Some employers expressed frustration with the uncertainty Mr. Trump’s order has created.

“I would rather just keep paying the payroll tax as it is now and deducting from the employees,” said Arnold Kamler, the chief executive of the bicycle company Kent International. “If it does go into effect, we’ll be very up front with the workers and tell them don’t spend it, just put it away.”

The Treasury Department is expected to release information about how the payroll tax suspension will work.

David French, senior vice president of government relations at the National Retail Federation, said that the group had told members to be ready for additional guidance about the policy.

“Clearly there are a lot of unresolved issues with it,” Mr. French said on Monday.

If every business in the United States deferred their payroll taxes to the end of the year, it would add up to $40 billion per month to the paychecks of Americans, JPMorgan Chase said in a research note on Monday.

But many companies and employees might be hesitant to opt into the program because it is not clear whether Congress will eventually forgive the deferred taxes, or if the full sum will be due at a later date.

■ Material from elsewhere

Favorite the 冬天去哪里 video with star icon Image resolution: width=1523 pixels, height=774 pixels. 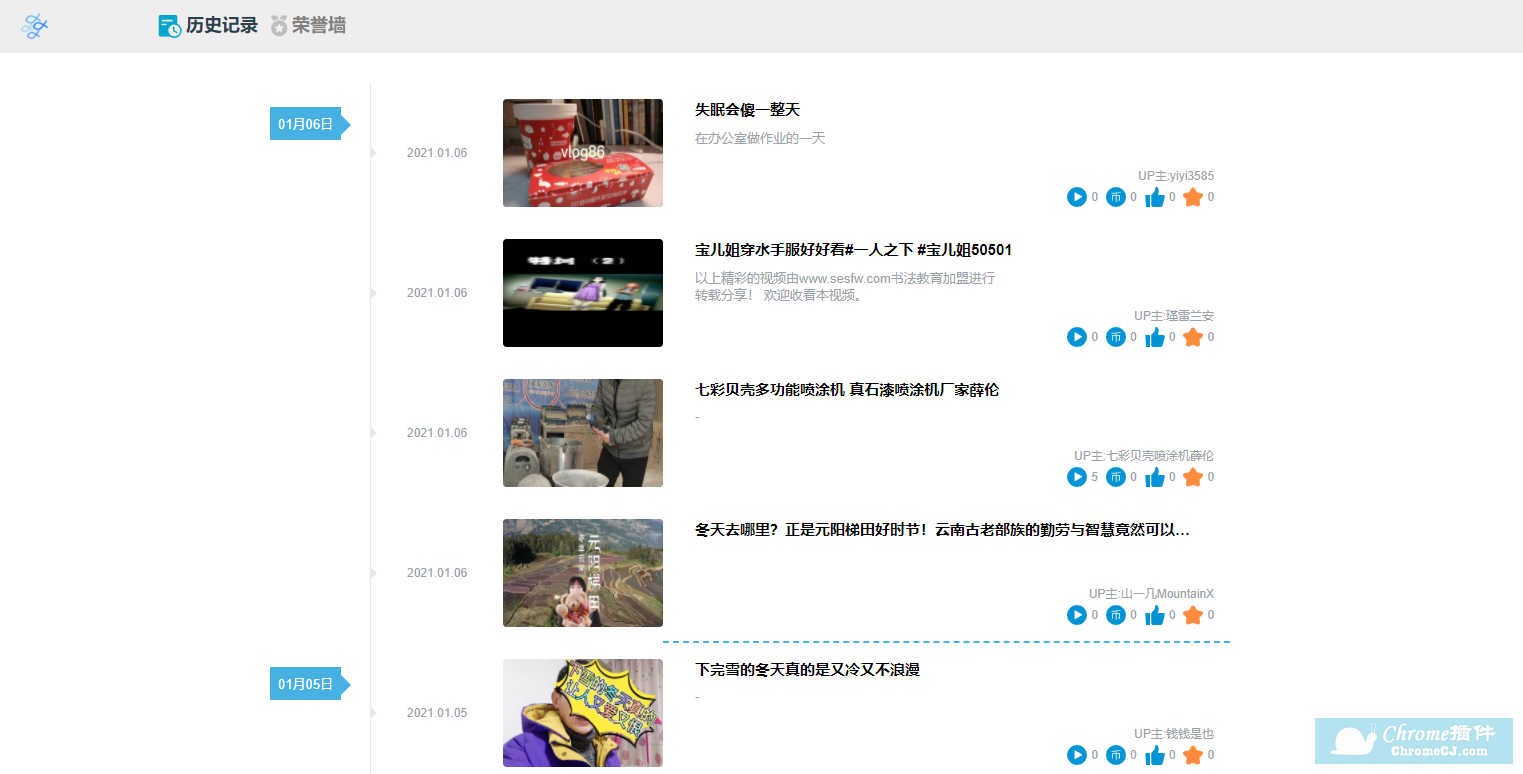(1192, 615)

“Some employees may not want to do this at all if they perceive that maybe Congress isn’t going to follow up with legislation to forgive this,” said Pete Isberg, vice president of government relations for ADP, a payroll specialist that serves more than 800,000 businesses. “It’s a little bit of a risk that Congress may not act, and if you’re deferring a significant amount of taxes the reality is, a few months later, you’re going to have to come up with that cash and pay those taxes.”

Furthermore, the rollout itself may be extremely expensive and time-consuming for businesses. The payroll tax rate does not usually change in the middle of the year, said Mr. Isberg, and the shift will require businesses to reprogram their payroll systems.

“Things of this magnitude normally take six months or so for orderly programming,” said Mr. Isberg.

Many businesses are likely to hold off on making any decisions until they receive additional guidance from the federal government. One option some employers might consider is to continue withholding the tax and repay workers later if it is eventually forgiven. That option would, of course, defeat the purpose of stimulating the economy now when it could use the help.